**PROBLEM TO SOLVE**. Quote the piece on Friday 13 savings word for word, from "Buying or selling" up to and including "in the month.".

**EXTRACT TO READ**.
---

This year is particularly "unlucky" because November 13 marks the third Friday 13 of the year. Most years have just one or two.

Statistically there seems to be less likelihood of accidents or other unfortunate events on Friday 13ths, according to insurance data, because drivers and homeowners are extra cautious.

For those who aren't hiding under the covers all day, there are strange savings to be made.

Book a bargain flight

Flyers not prone to superstition should check prices on Friday 13. Last year, flight booking website Kayak found that June 13 (a Friday) was the cheapest day to fly with flight prices being 22pc less than usual. That month, the average price of a domestic return was £233 which fell to £181 on Friday 13.

Buying or selling a home

The number of property transactions decline on Friday 13. Research by found that between 2005 and 2012, there were 43pc less transactions on Friday 13 compared to other Fridays in the month.

The worst day was May 13 2011, when there were 51pc less transactions. Ironically, these transactions are likely to run more smoothly given that the staff handling them, in solicitors firms and banks, will have more time on their hands.

Property bargains are more likely to relate to houses or flats numbered 13. Number 13 houses are not that common – property website Zoopla found only 28pc of streets have one.

Door number 13

In 2011, Zoopla found that houses numbered 13 on average cost less than houses with luckier numbers - good news for brave buyers.

---

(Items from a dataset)

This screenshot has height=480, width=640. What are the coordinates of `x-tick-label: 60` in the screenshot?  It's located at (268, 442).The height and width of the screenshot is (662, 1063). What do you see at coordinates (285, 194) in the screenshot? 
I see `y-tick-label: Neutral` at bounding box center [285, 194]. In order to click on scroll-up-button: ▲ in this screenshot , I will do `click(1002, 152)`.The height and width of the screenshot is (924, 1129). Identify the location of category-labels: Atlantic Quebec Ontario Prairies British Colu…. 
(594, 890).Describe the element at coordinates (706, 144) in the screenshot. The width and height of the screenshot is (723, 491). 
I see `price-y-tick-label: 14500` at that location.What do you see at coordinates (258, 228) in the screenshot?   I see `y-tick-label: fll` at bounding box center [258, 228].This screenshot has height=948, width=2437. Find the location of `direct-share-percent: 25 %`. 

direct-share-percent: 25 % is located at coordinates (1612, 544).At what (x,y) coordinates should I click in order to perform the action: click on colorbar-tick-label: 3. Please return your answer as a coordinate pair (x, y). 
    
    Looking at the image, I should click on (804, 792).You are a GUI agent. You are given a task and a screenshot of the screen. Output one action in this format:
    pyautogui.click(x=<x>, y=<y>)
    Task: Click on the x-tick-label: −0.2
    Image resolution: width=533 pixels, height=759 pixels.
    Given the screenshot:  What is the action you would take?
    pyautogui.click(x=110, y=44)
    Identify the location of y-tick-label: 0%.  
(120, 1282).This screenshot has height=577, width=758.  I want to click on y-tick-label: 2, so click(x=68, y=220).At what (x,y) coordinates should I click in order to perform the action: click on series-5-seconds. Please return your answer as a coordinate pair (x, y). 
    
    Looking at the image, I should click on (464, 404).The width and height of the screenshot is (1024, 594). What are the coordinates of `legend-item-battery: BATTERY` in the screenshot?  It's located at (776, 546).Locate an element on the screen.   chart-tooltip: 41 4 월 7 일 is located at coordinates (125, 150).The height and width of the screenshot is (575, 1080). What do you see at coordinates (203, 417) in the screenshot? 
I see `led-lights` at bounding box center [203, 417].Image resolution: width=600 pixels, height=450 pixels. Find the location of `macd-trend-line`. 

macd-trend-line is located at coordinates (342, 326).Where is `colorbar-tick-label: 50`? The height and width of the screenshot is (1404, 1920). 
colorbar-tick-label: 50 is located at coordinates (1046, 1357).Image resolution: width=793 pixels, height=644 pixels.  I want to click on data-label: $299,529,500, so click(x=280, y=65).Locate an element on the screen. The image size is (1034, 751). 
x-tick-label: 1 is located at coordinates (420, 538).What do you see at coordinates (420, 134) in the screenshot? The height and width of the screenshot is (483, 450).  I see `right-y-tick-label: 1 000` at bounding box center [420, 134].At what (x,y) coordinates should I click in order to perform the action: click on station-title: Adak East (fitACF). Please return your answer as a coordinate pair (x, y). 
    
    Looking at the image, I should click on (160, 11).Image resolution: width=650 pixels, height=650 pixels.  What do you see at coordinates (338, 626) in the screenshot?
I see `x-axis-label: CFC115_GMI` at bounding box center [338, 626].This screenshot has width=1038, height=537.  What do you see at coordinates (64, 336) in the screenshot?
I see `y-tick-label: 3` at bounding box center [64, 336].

---

**TASK RESPONSE**.
Buying or selling a home

The number of property transactions decline on Friday 13. Research by found that between 2005 and 2012, there were 43pc less transactions on Friday 13 compared to other Fridays in the month.